APRA AMCOS has welcomed the announcement today of a comprehensive music policy from Federal Labor that will see significant investment in music education, export, live music and mental health.

“APRA AMCOS has long argued that with the depth of talent across the country, and the unquenchable international appetite for Australian music, Australia has the potential to go from a music nation to a music powerhouse,” said Dean Ormston, Chief Executive APRA AMCOS.

“This announcement from Federal Labor provides for the first time a whole-of-government policy approach to the music industry. It recognises the capacity of our local industry to not only create the anthems of the nation, but to drive employment, live music, tourism, youth engagement and educational benefits for all Australians across the towns, cities and centres of the country.

“The potential of these initiatives will allow for the creation of a new music industry body that will partner with government to drive music exports, support creators and artist managers and foster the creation of live music.Significantly, the policy identifies the enormous potential of Australian music exports as we enter the second digital revolution and music is used by leading nations to project their image to the world.

“Whether it’s Nashville, London, Tokyo or São Paulo, there are now more Australian musicians and songwriters than home-grown sport stars who are globally recognised household names - Sia, Courtney Barnett, Vance Joy, Flume, 5SOS, Ruel, Amy Shark to name just a few.”

A 2017 Goldman Sachs report estimated the global recorded music market would hit US$41billion by 2030. Add publishing revenue and live music and it is likely for music to become a $100 billion industry within a decade. With significant government and industry partnership, Australia has the capacity to earn up to 5% of that market.

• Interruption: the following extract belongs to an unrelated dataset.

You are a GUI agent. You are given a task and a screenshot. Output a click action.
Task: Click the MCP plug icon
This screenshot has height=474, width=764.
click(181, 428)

“Australia is a music nation. Of all the art forms Australians engage with, music is the most popular. Live music in our cities, regional centres and towns provides them with a competitive advantage. And music education not only increases engagement in schools, it equips young people with the creative and problem solving skills needed in the changing global economy.

“We also applaud Federal Labor’s recognition that the success of the local industry is underpinned by a robust copyright framework for creators, the critical role of radio quotas and the opportunity of local content in music streaming in exposing the pipeline of talent emerging across the country.

“These sensible policy announcements should have bipartisan support because the potential of our local industry is only just starting to be realised.”